Mein Vater kehre 1954 zum ersten Mal nach Solingen ( Ruhrgebiet) zurück. (er war zweimal mit einer französin verheiratet), sperrte sich in der Küche des

Familienhauses ein und erzählte seiner Mutter, Anna Weck, meiner Nazigrossmutter, der ich ähnlich sehen soll, das Massaker von Oradour sur Glane.

“ Siehst Du, Mama, was Deine Nazis verbrochen haben….“.

 

Auch wenn ich meinen Vater, der in einem Friedhof von Colombes sur Seine ruht, nicht gefunden habe, habe ich Menschen wie mich selbst gefunden,.. Freude;

Traurigkeit, alles was uns zusammenhaelt.

 

Ich ging viel zu fuss, schaute, fotografierte, entzückt von dieser Stadt. Ich weiss, es ist leicht, poetisch zu werden bei all diesen Eindruecken, aber ich habe diese

Stadt, die verschiedenen Konstruktionen, oft in naechster Nähe zueinander lieben gelernt. Wenn nur die Menschheit so bestehen könnte, einfach, über alle

Differenzen hinwegschauend und wiederholend; nie mehr, nie mehr Hass, Folter, Mauern. nein, wir teilen alles. Und keine Misshandlungen von Kindern, die Erde

gehört uns allen, ohne Grenzen.

 

Mein Vater hat nie in Berlin gelebt, vielleicht ist er auch nie dort gewesen, aber in meinen Kinderträumen konnte dieser Vater, so wichtig für mich, nur in Berlin

gewesen sein, der Reichshauptstadt.

 

1989, in Erwartung meiner Tochter Louise, erlebte ich, überwältigt, den Sturz der Mauer.

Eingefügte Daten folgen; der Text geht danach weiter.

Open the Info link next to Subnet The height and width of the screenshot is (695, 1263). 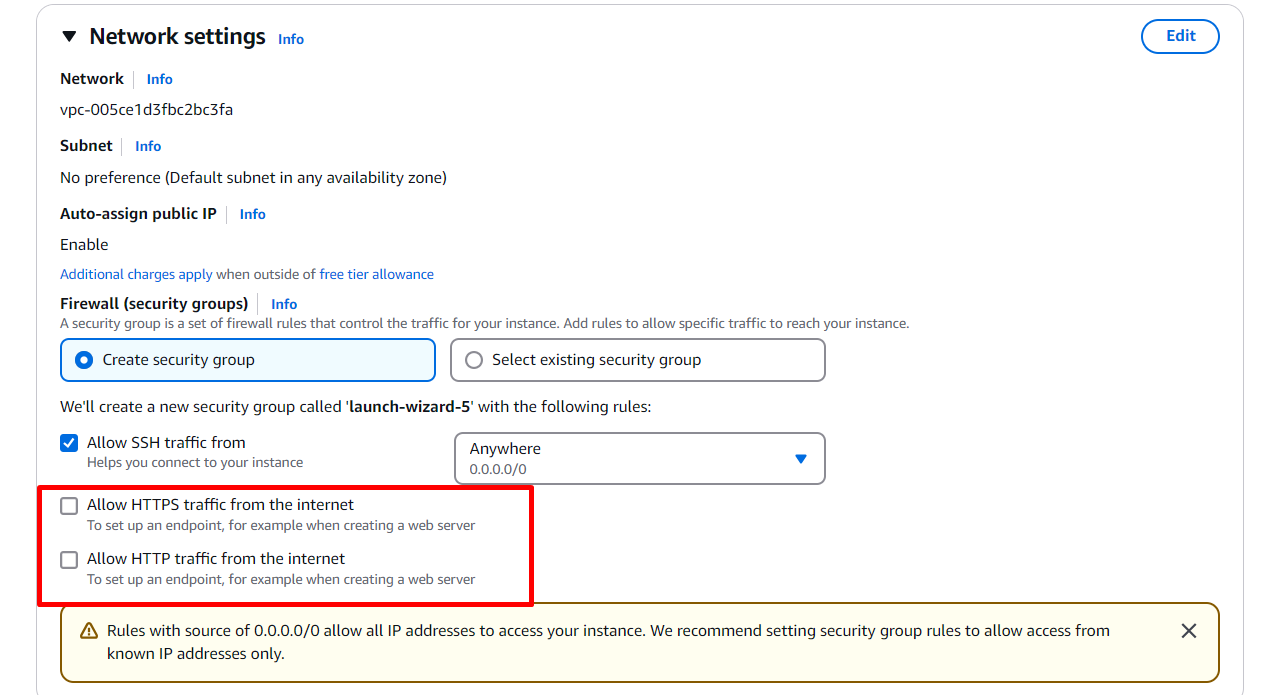tap(148, 146)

Ich fühlte mich als Deutsche und als Berlinerin;;;es fehlten mir nur

die Worte meines Vaters in der deutschen Sprache.

 

Ich habe geweint am 60. Erinnerungstag des Debarquements in der Normandie, als man die Wiedergutmachung zwischen Deutschland und Frankreich feierte und uns kein offizieller Platz eingeräumt wurde.

 

Nie werde ich vergessen, was ich gesehen habe und ich möchte wieder zurück: das Brandenburger Tor, das Europäische Band, die St.Nikolauskirche, Westberlin…

 

Ich konnte nur 10 Minuten im Jüdischen Museum verweilen, ich fühlte enorm die*Schuld Kind eines “ boche “ zu sein, eines Vaters, der vielleicht direkt oder indirekt beteiligt war an den Sonderkommandos, den Todeszügen … Es war zu schwer für eine einfache Person.

 

Dieses Museum wirft einen zurück, schon gleich beim Eingang, so als wollte man uns unsicher machen. Man sollte den Besuchern erklären, wie das geschieht,

bevor man sie hereinlässt, die Topographie des Museums erklären etc.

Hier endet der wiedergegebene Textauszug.